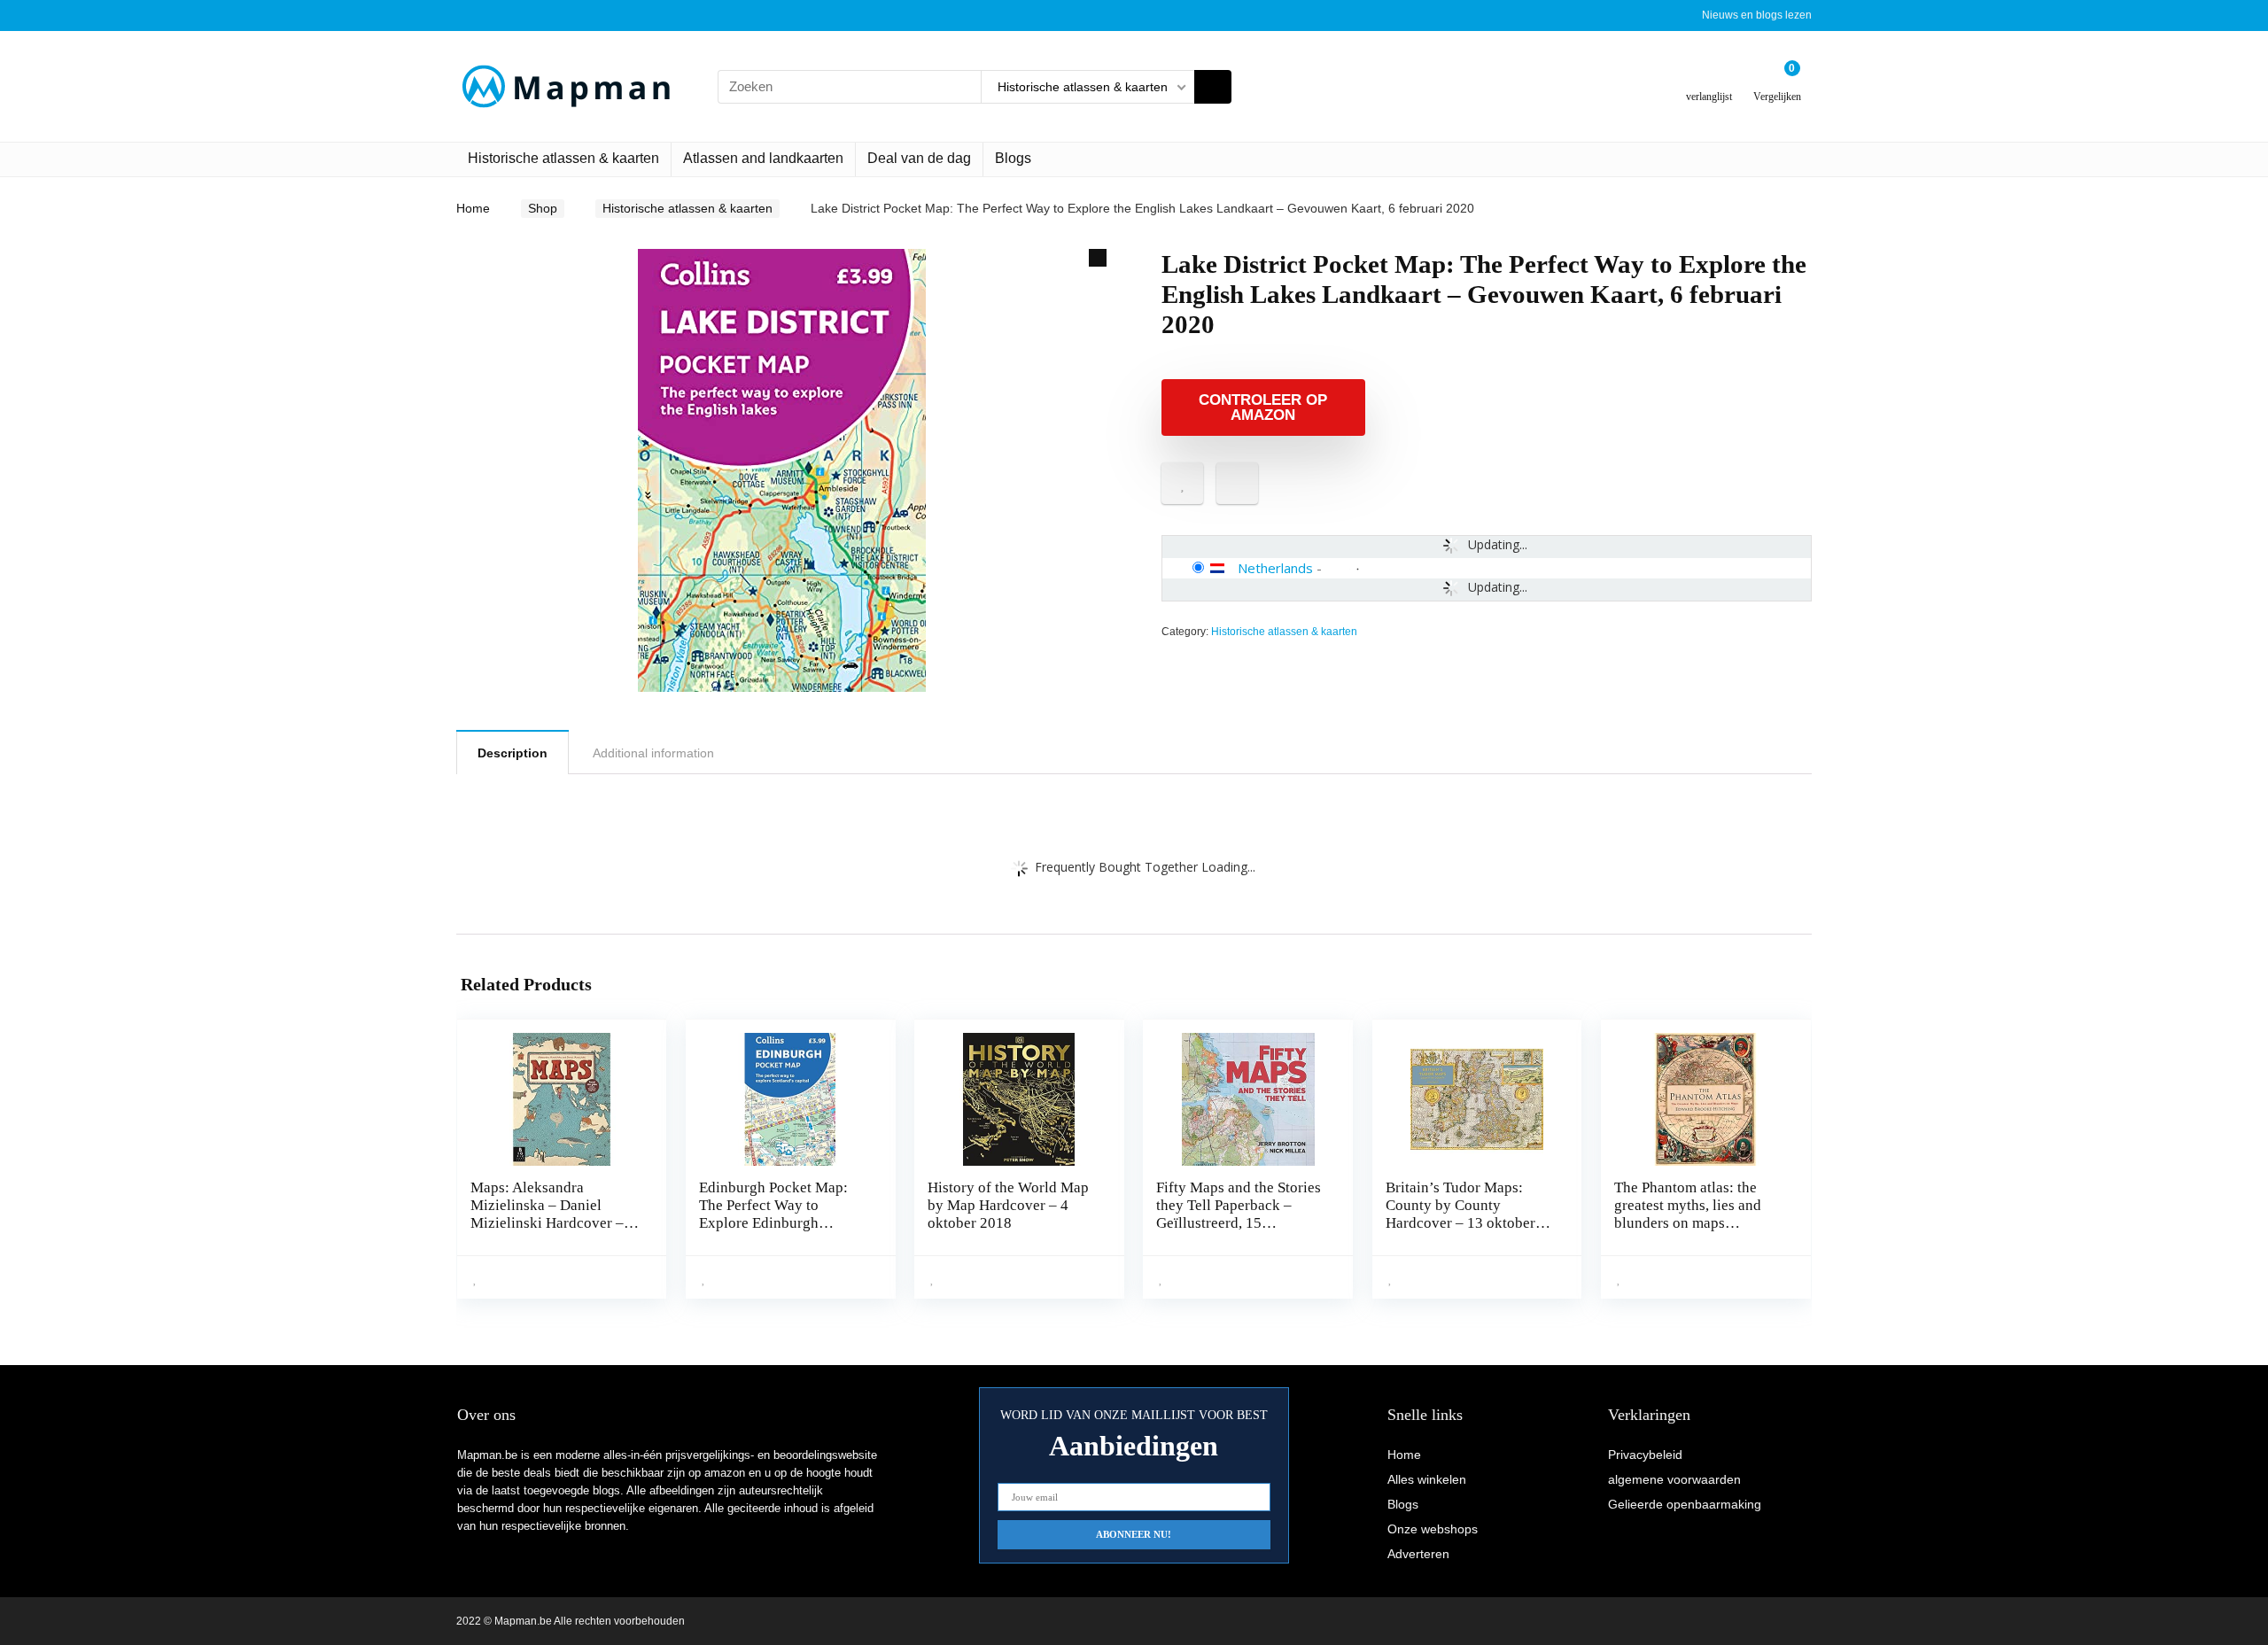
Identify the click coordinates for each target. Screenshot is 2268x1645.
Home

######

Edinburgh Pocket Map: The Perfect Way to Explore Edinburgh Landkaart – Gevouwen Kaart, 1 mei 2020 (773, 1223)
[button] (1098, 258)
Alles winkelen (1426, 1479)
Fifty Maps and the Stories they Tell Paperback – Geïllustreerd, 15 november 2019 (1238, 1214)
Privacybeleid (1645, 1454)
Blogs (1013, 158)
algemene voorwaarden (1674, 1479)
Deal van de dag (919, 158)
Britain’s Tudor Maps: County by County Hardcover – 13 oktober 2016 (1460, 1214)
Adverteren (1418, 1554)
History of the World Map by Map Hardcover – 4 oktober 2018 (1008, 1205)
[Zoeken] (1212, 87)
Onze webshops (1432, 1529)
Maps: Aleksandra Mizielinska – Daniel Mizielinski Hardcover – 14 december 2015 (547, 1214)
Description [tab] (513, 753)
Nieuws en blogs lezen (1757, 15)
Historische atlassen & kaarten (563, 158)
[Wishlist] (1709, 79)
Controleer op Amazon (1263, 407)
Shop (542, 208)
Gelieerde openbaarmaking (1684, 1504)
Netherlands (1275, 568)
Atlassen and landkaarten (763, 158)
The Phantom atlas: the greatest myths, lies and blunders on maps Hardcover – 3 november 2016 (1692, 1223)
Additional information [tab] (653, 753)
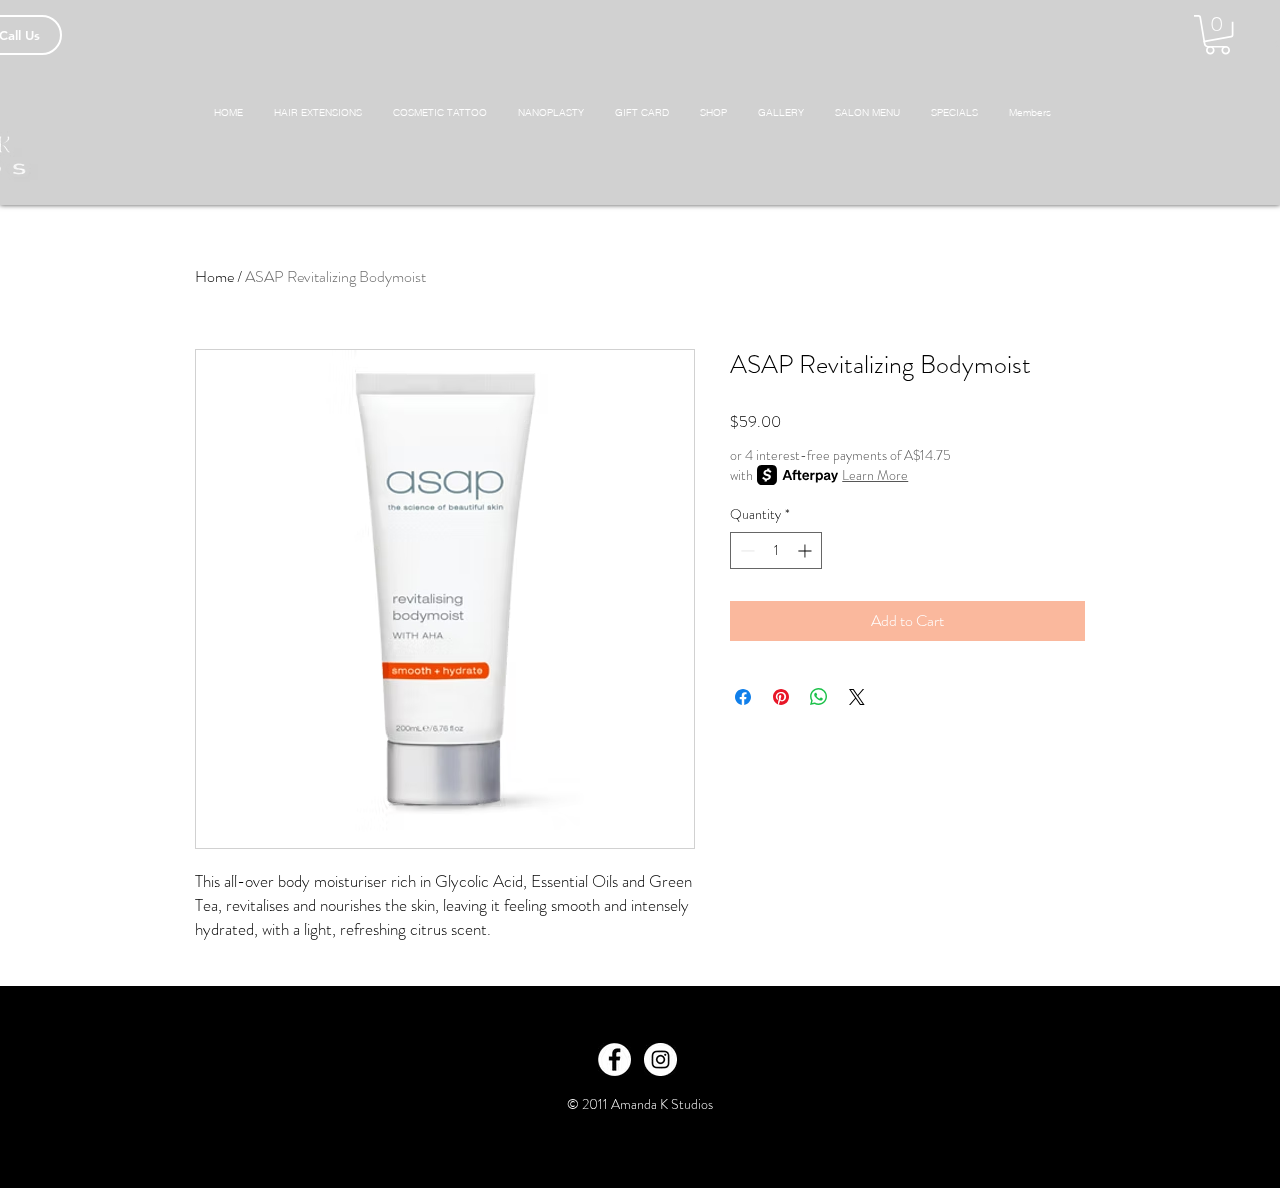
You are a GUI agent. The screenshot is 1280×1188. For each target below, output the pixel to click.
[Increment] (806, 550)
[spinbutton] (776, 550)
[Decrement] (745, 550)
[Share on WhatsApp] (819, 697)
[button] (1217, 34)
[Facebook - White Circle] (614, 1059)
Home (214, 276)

######

> [Instructions for the task]: Could you repeat, exactly, only the lines above starting at the one that has "Atlassen and landkaarten (763, 158)" and stopping after the one that has "Home (214, 276)", without the pictures?

> [Solution to the problem]:
Atlassen and landkaarten (763, 158)
The Phantom atlas: the greatest myths, lies and blunders on maps Hardcover – 3 november 2016 (1692, 1223)
Additional information [tab] (653, 753)
You are a GUI agent. The screenshot is 1280×1188. For each target below, output the pixel to click.
[Increment] (806, 550)
[spinbutton] (776, 550)
[Decrement] (745, 550)
[Share on WhatsApp] (819, 697)
[button] (1217, 34)
[Facebook - White Circle] (614, 1059)
Home (214, 276)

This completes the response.